Brielle was already there, sitting smugly beside the HR manager, Ms. Dieter. They looked like a matching set of snakes.
Ms. Dieter smiled tightly. “Aria. Good morning. Let’s discuss your termination package.”
“Yes,” I said, planting my hands on her desk. “Let’s. You illegally fired me, so I would like the severance you owe.”
Brielle snorted.
I ignored her.
Ms. Dieter tapped her tablet. “We reviewed your file. And unfortunately, new information has come to light.”
Cold crawled up my spine. “What new information?”
Brielle slid a folder across the desk. “Your mistake.”
“My what?”
She opened it.
My breath caught.
I stared at doctored emails. Fake timestamps. Fabricated orders. Screenshots that had never existed.
“You cost the company sixty-eight thousand dollars,” Brielle said sweetly. “So no severance. And legal action is on the table.”
My vision blurred. Not with tears….rage.
“That’s a lie,” I said, voice shaking. “You know I didn’t do this.”
Ms. Dieter’s smile widened. “Unfortunately, we have proof.”
“You have fabricated proof.”
“Strong language coming from someone facing a lawsuit,” Brielle said, leaning back in her chair like a queen surveying a peasant.
My wolf pressed against my ribs.
They thought I was powerless.
They thought I would break.
Mel’s voice echoed in my head: Aria, be stupid. Stupid wins sometimes.
Fine.
I could do stupid.
I snatched the folder off the desk. “I want to speak to the CEO.”
Ms. Dieter let out a bark of laughter. “Mr. Hart doesn’t see ex-interns.”

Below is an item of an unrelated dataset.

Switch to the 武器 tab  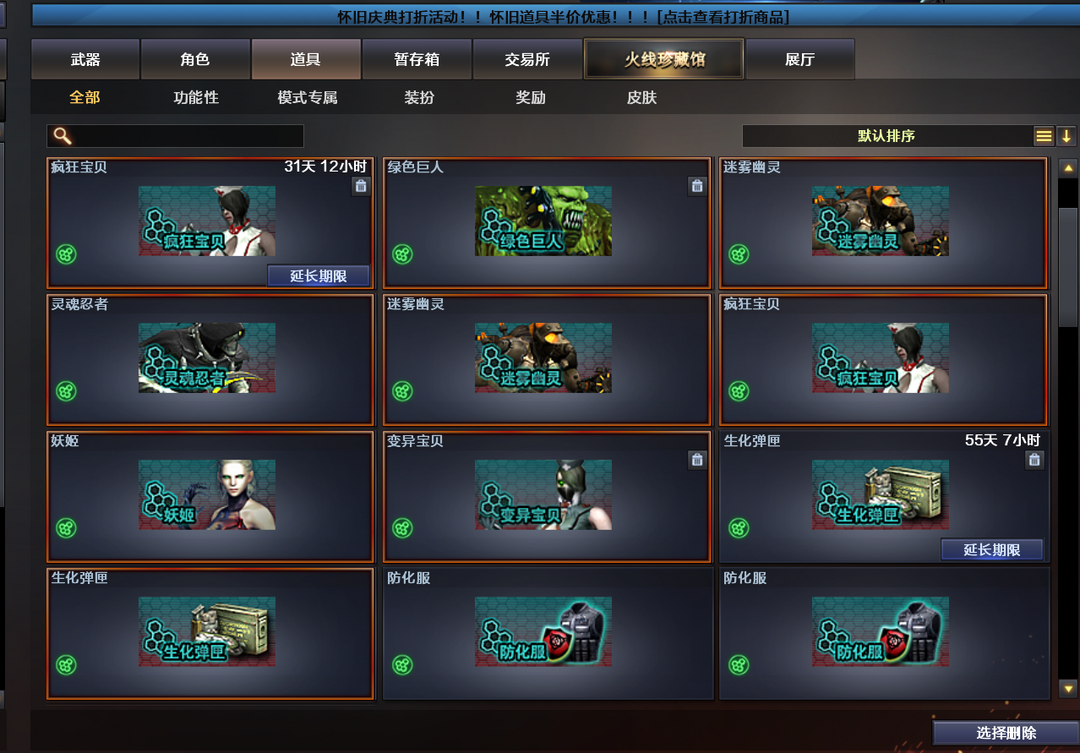(85, 59)
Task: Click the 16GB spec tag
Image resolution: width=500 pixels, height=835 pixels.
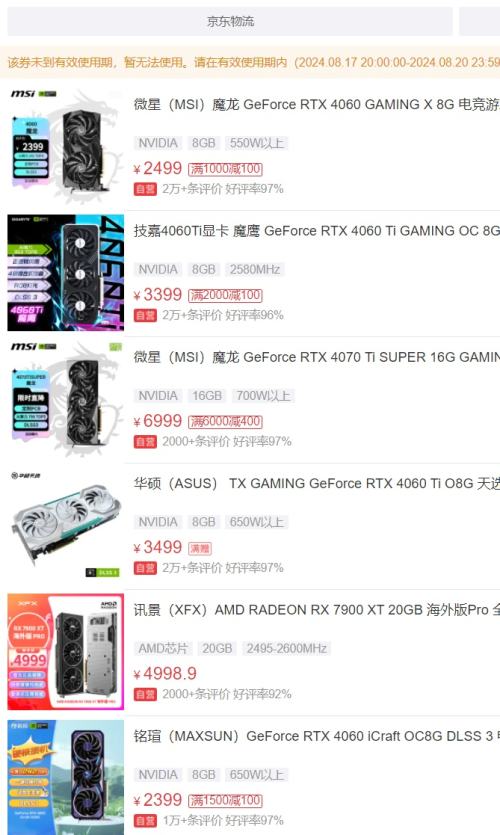Action: point(207,396)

“We’ll escort you out,” Brielle added, waving security over with a flick of her wrist.
Two guards strode toward me.
I clutched the folder and strode past them.
“Ms. Jones!” Ms. Dieter snapped. “You cannot…”
I was already halfway down the hall.
“Stop her!” Brielle shrieked.
But I didn’t stop.
I stormed past cubicles, ignoring the stares, ignoring the whispers, ignoring the tremor in my own legs.
The private elevator gleamed at the end of the corridor like a forbidden treasure.
I jabbed the button.
The guards grabbed me.
I shoved one off. “Don’t touch me.”
The HR manager rushed over, red-faced. “You’re trespassing! You have no right to….”
“I have EVERY right,” I shot back, breath heaving. “He fired me. You lied. I want to face the person who ruined my life.”
The elevator dinged.
“Ms. Jones!” one guard barked. “Step away!”
“Make me.”
I lunged forward.
A hand closed around my arm.
But not theirs.
A voice cut through the chaos like the crack of a whip:
“I believe only I have the right to decide that.”